Regulator rejects BP’s environment plan for drilling offshore Australia
- Project & Tenders
Australian offshore petroleum regulator NOPSEMA has once again told BP to modify and resubmit their environment plan for exploration drilling in the Great Australian Bight (GAB) as the plan does not meet the regulatory requirements.
BP’s environment plan was previously dismissed by the agency in November 2015, also due to a failure to meet the regulatory requirements.
According to the regulator, if BP accepts this opportunity, the modified plan is expected to be resubmitted by July 15, at which time NOPSEMA will restart the assessment.
The regulator explained that an opportunity to modify and resubmit the plan was a normal part of its environment plan assessment process. In fact, NOPSEMA said, the regulator is required by law to provide a titleholder (the company proposing the activity) a reasonable opportunity to modify and resubmit their plan if it doesn’t meet the regulatory requirements for acceptance.

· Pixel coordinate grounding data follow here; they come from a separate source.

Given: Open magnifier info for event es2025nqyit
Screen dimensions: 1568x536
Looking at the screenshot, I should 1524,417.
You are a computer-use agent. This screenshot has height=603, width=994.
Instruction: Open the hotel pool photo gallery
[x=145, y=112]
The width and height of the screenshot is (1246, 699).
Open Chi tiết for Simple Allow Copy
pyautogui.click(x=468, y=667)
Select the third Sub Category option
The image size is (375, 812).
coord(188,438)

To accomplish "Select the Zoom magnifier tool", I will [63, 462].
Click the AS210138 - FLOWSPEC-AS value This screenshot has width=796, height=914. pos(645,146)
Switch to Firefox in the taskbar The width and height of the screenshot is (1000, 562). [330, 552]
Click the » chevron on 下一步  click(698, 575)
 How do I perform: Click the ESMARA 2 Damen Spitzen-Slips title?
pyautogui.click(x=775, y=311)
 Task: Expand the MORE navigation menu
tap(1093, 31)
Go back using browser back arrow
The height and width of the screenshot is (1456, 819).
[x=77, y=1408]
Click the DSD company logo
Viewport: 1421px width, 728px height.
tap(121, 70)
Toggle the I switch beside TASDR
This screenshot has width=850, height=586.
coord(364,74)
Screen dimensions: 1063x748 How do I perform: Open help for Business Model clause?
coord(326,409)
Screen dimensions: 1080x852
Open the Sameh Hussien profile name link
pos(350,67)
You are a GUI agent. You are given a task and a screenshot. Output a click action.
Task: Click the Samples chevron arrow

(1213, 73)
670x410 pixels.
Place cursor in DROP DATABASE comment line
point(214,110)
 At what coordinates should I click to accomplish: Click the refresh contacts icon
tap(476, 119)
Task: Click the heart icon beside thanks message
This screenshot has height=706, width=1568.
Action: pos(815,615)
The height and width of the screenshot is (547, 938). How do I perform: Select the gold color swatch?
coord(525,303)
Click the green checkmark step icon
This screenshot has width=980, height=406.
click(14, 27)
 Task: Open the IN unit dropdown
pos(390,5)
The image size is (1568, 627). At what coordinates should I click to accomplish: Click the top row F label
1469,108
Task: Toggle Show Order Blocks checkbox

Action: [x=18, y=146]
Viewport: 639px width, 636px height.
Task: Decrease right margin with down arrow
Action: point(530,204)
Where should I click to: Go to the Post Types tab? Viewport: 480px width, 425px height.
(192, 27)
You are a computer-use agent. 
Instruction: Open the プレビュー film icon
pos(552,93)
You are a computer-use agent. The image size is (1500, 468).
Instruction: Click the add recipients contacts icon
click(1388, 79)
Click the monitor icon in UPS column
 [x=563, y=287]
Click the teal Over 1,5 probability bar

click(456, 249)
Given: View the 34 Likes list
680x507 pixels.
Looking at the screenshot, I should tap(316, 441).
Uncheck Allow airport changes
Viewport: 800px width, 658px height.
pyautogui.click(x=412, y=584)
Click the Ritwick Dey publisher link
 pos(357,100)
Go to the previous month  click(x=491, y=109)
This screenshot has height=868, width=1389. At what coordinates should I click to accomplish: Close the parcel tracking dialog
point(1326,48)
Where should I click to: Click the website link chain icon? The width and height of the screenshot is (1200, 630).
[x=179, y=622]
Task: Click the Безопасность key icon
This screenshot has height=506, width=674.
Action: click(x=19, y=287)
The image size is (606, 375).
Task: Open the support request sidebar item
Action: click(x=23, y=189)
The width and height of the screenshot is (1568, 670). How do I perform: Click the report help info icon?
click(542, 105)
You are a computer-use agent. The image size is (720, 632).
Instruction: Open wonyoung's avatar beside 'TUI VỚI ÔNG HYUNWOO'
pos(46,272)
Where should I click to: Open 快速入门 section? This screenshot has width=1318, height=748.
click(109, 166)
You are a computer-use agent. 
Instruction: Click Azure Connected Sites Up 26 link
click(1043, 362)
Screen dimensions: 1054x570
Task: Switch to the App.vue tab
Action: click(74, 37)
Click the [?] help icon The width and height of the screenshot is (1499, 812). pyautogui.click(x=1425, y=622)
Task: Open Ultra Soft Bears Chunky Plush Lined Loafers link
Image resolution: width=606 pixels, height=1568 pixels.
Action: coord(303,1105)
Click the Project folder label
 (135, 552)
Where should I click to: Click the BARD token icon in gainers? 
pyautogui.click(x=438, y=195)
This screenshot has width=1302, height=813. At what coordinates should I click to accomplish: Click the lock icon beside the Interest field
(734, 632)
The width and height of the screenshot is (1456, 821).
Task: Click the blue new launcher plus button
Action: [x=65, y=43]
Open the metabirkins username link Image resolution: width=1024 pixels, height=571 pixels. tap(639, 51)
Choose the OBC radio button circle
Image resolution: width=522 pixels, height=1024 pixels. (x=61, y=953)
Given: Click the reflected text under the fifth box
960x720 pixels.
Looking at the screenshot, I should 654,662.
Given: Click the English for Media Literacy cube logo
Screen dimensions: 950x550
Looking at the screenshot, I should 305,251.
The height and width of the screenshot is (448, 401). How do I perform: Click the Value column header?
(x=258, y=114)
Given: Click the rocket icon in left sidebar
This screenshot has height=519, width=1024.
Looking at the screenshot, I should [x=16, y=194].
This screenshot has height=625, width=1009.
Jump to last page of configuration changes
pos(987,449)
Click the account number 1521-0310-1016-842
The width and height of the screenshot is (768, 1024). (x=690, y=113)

NOPSEMA will typically provide two opportunities to modify and resubmit, but is not restricted to providing only two opportunities, the agency added.
However, if a titleholder has been given a reasonable opportunity to modify their plan and NOPSEMA determines that it still doesn’t meet the regulatory requirements for acceptance, then NOPSEMA will refuse to accept the plan, the agency noted.
Since NOPSEMA was established on January 1, 2012, 4% of all environment plans submitted for assessment have been refused.
BP’s proposed Great Australian Bight exploration drilling program proposes to drill four exploration wells in Commonwealth marine waters in the area, using a semi-submersible drilling rig. GAB drilling area is approximately 400 km west of Port Lincoln and 300 km southwest of Ceduna in South Australia. The drilling area has water depths ranging between 1,000 and 2,500 m.
In order for exploration to start, BP needs to get its environment plan cleared by NOPSEMA. The project is scheduled to start in the summer of 2016-2017, with each well taking between 45 and 170 days to drill.